- Genres: Third-person shooter, action
- Developers: Namco Hometek (I) Widescreen Games (II) Rebellion Developments (III) Volatile Games (IV)
- Publishers: Namco Hometek Electronic Arts Namco Bandai Games
- Platforms: Windows, PlayStation 2, Xbox, GameCube, PlayStation Portable, PlayStation 3, Xbox 360
- First release: Dead to Rights June 3, 2002
- Latest release: Dead to Rights: Retribution April 1, 2010

= Dead to Rights =

Dead to Rights is a third-person shooter action video game series focusing on Jack Slate, a police officer in the fictional Grant City, and his K-9 partner Shadow. There are four games in the series.

== Games ==

=== Dead to Rights ===

Dead to Rights, the first game in the series, was developed by Namco and released as a timed exclusive for the Xbox in 2002. Releases for the PlayStation 2 and GameCube followed thereafter, and the game was ported to Microsoft Windows a year later.

The game focuses on Jack Slate, a police officer partnered with his dog Shadow. The two patrol Grant City, a metropolis seemingly populated with more criminals than honest citizens. One night while on a routine patrol, Jack responds to a call at a construction zone, only to find his own father murdered. In pursuit of his father's killer, Jack is led through a labyrinth of crime and corruption.

=== Dead to Rights (Game Boy Advance) ===

A top-down shooter based loosely on the original game.

=== Dead to Rights II ===

Dead to Rights II, the second game in the series, is a prequel to the first game, developed by Widescreen Games and released for Microsoft Windows, Xbox, and PlayStation 2. The game retains many of the original game's gameplay elements. It focuses on Jack and Shadow searching for a reputable judge and a kidnapped friend of Jack's father.

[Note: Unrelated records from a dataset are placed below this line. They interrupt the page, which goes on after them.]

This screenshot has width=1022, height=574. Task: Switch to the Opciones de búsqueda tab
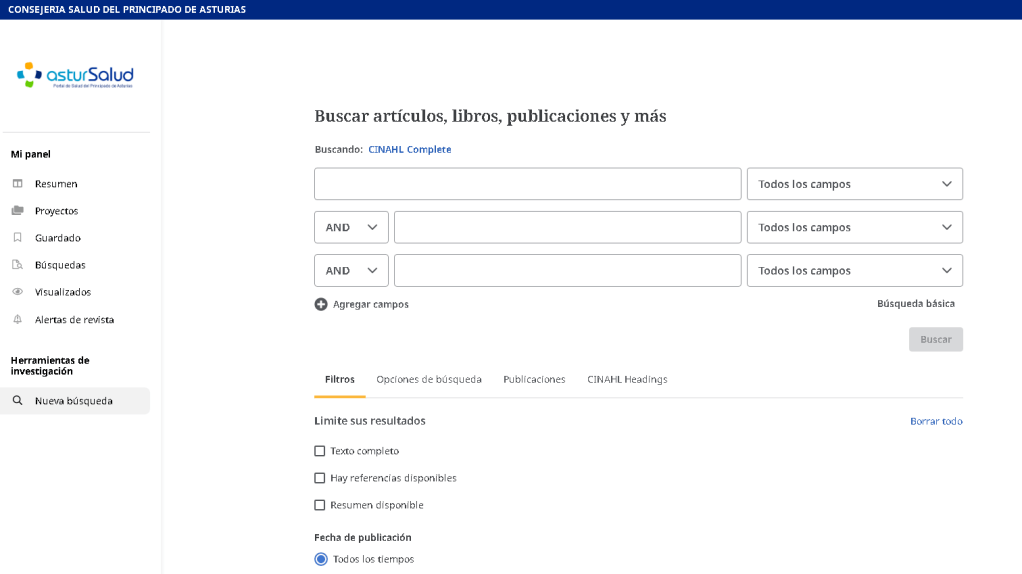(429, 379)
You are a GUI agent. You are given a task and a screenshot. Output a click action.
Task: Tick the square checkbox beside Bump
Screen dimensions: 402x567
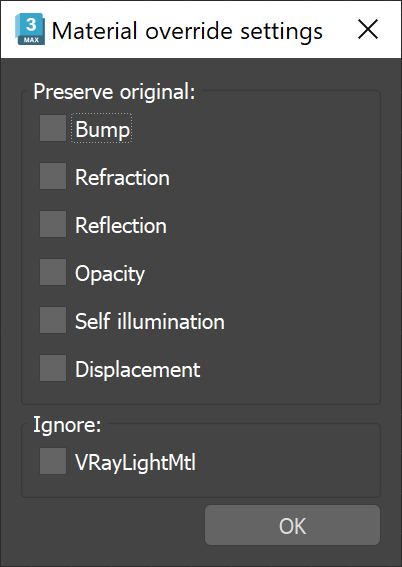[53, 128]
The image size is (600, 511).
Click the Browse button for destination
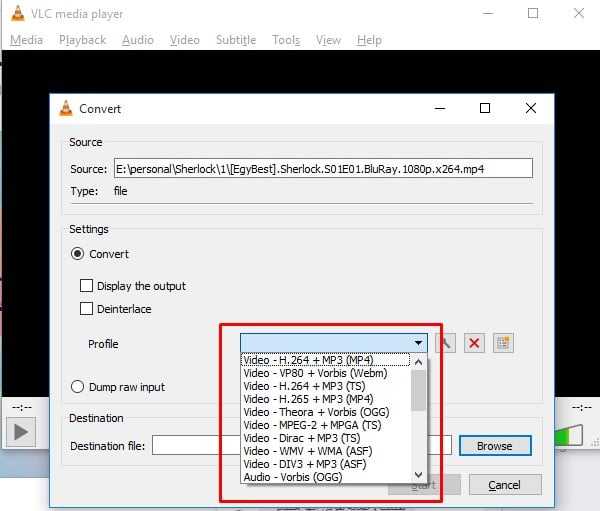coord(494,446)
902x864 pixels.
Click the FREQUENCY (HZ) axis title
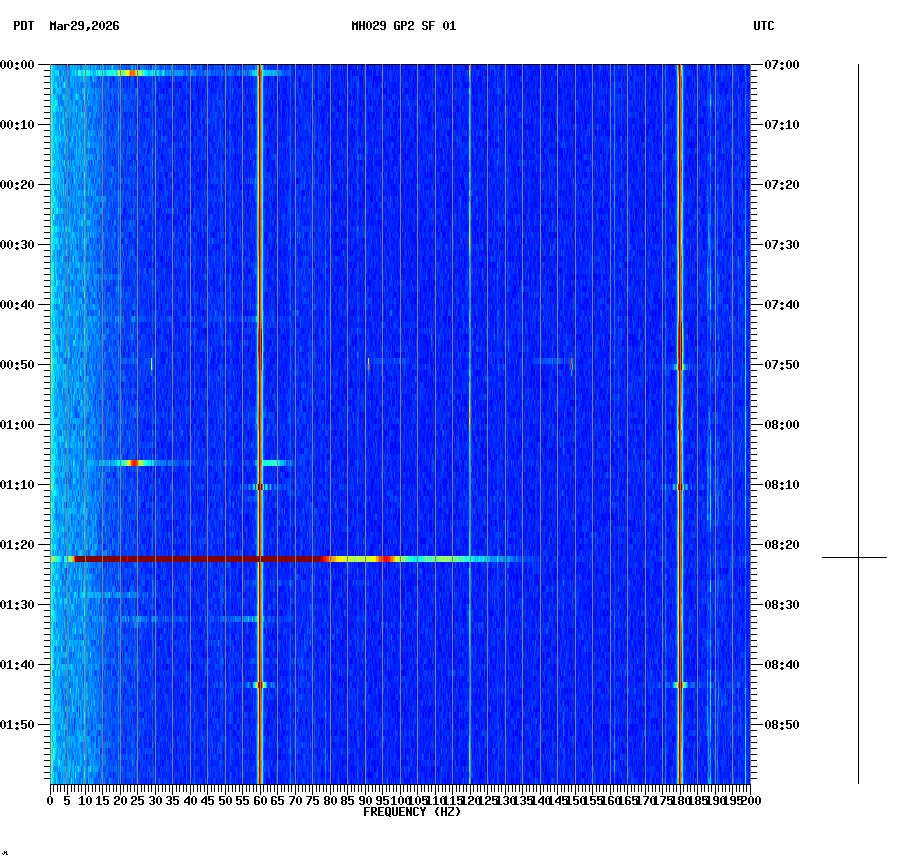(x=413, y=811)
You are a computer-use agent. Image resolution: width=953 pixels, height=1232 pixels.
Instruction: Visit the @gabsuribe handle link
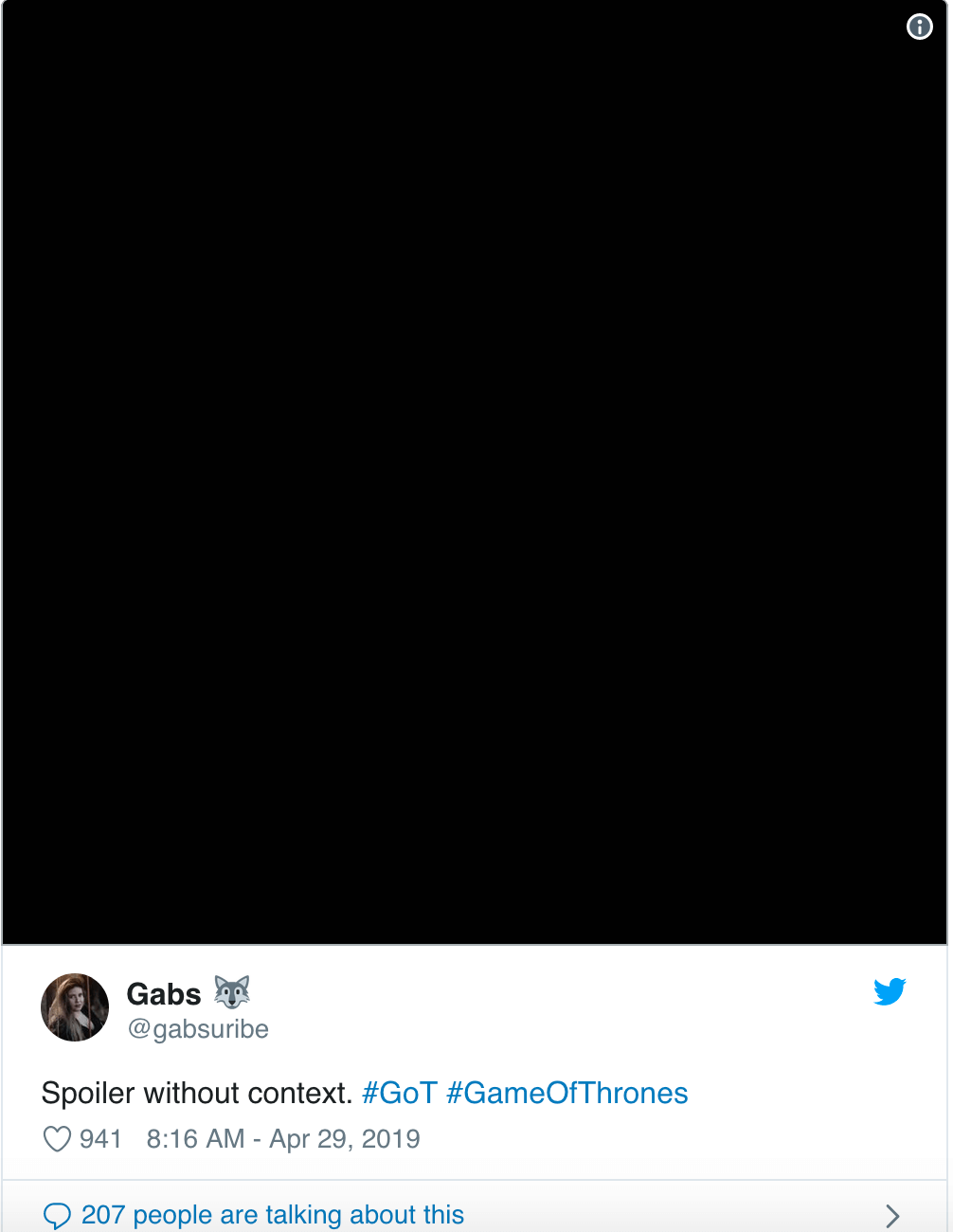(x=198, y=1029)

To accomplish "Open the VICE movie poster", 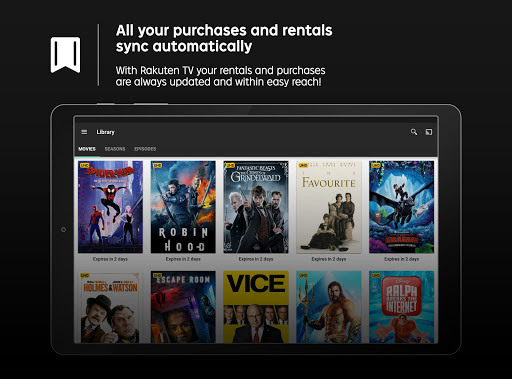I will (x=256, y=307).
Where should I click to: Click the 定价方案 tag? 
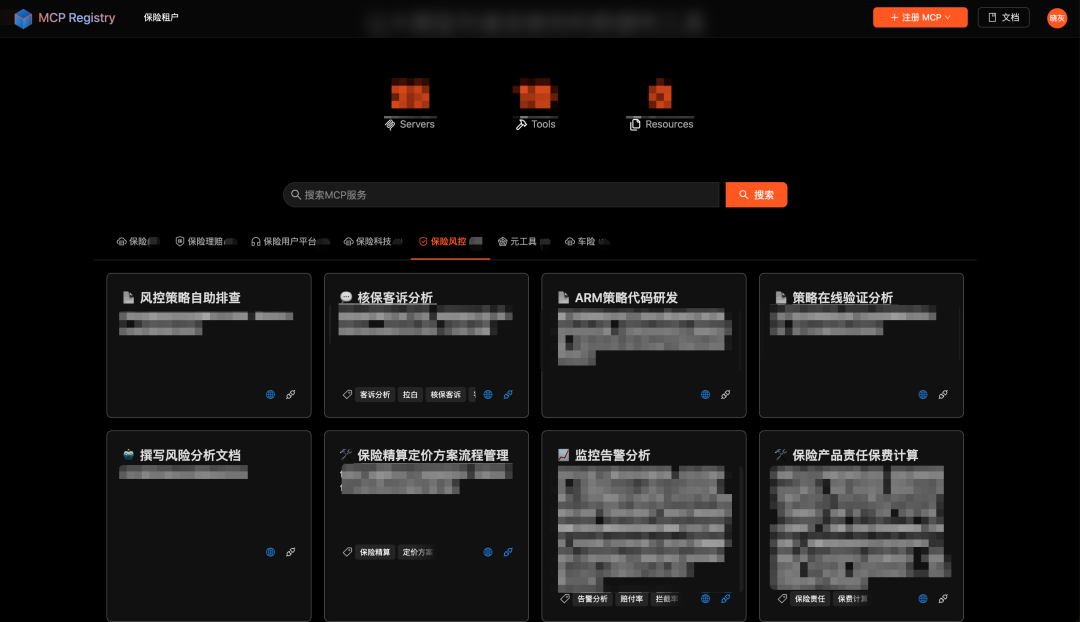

=== Dead to Rights: Reckoning ===

Dead to Rights: Reckoning, the third game in the series, was developed by Rebellion Developments and was released for the PlayStation Portable. It serves as a prequel to Dead to Rights II, making it chronologically the earliest in the series. It focuses on Jack Slate rescuing the kidnapped daughter of a Grant City official.

=== Dead to Rights: Retribution ===

Dead to Rights: Retribution is a reboot of the series and the fourth installment overall, focusing on vice officer Jack Slate and his canine companion Shadow exposing criminal elements in the crumbling metropolis of Grant City. For the first time in the series, players can fight as Shadow.